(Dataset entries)

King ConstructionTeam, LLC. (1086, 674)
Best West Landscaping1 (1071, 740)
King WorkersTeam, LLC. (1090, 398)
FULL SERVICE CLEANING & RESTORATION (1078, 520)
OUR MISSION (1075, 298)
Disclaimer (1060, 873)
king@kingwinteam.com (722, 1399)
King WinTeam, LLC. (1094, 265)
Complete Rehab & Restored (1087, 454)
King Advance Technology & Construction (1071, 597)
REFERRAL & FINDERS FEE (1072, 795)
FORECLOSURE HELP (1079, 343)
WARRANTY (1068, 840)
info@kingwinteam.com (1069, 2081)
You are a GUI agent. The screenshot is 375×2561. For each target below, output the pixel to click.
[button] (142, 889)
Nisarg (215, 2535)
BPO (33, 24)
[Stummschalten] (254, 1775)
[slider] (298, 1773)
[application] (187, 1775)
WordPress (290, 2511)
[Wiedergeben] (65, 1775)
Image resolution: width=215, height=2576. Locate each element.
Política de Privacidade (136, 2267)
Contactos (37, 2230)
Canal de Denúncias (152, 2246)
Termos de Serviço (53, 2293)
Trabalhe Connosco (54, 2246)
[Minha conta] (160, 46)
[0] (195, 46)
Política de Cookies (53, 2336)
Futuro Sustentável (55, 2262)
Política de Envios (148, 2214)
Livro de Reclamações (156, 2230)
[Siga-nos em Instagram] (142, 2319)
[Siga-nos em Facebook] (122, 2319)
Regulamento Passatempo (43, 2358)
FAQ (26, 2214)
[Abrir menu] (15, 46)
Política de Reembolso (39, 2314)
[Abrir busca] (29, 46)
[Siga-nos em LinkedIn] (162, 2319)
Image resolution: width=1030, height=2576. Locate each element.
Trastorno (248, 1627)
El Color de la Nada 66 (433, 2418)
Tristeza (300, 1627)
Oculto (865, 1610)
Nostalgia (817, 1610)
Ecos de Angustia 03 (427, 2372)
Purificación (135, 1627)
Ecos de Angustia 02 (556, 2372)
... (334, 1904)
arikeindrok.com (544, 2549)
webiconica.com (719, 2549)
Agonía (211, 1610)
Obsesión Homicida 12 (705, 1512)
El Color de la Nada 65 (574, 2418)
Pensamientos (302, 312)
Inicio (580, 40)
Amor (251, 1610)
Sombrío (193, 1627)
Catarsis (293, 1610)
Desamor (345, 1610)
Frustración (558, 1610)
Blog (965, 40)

— What needs to be done —
Only the lines from the top of the data through the line that contains "Frustración (558, 1610)" should be quoted, exactly as they stand.

— Solution for this exercise —
King ConstructionTeam, LLC. (1086, 674)
Best West Landscaping1 (1071, 740)
King WorkersTeam, LLC. (1090, 398)
FULL SERVICE CLEANING & RESTORATION (1078, 520)
OUR MISSION (1075, 298)
Disclaimer (1060, 873)
king@kingwinteam.com (722, 1399)
King WinTeam, LLC. (1094, 265)
Complete Rehab & Restored (1087, 454)
King Advance Technology & Construction (1071, 597)
REFERRAL & FINDERS FEE (1072, 795)
FORECLOSURE HELP (1079, 343)
WARRANTY (1068, 840)
info@kingwinteam.com (1069, 2081)
You are a GUI agent. The screenshot is 375×2561. For each target below, output the pixel to click.
[button] (142, 889)
Nisarg (215, 2535)
BPO (33, 24)
[Stummschalten] (254, 1775)
[slider] (298, 1773)
[application] (187, 1775)
WordPress (290, 2511)
[Wiedergeben] (65, 1775)
Image resolution: width=215, height=2576. Locate each element.
Política de Privacidade (136, 2267)
Contactos (37, 2230)
Canal de Denúncias (152, 2246)
Termos de Serviço (53, 2293)
Trabalhe Connosco (54, 2246)
[Minha conta] (160, 46)
[0] (195, 46)
Política de Cookies (53, 2336)
Futuro Sustentável (55, 2262)
Política de Envios (148, 2214)
Livro de Reclamações (156, 2230)
[Siga-nos em Instagram] (142, 2319)
[Siga-nos em Facebook] (122, 2319)
Regulamento Passatempo (43, 2358)
FAQ (26, 2214)
[Abrir menu] (15, 46)
Política de Reembolso (39, 2314)
[Abrir busca] (29, 46)
[Siga-nos em LinkedIn] (162, 2319)
Image resolution: width=1030, height=2576. Locate each element.
Trastorno (248, 1627)
El Color de la Nada 66 (433, 2418)
Tristeza (300, 1627)
Oculto (865, 1610)
Nostalgia (817, 1610)
Ecos de Angustia 03 (427, 2372)
Purificación (135, 1627)
Ecos de Angustia 02 (556, 2372)
... (334, 1904)
arikeindrok.com (544, 2549)
webiconica.com (719, 2549)
Agonía (211, 1610)
Obsesión Homicida 12 (705, 1512)
El Color de la Nada 65 (574, 2418)
Pensamientos (302, 312)
Inicio (580, 40)
Amor (251, 1610)
Sombrío (193, 1627)
Catarsis (293, 1610)
Desamor (345, 1610)
Frustración (558, 1610)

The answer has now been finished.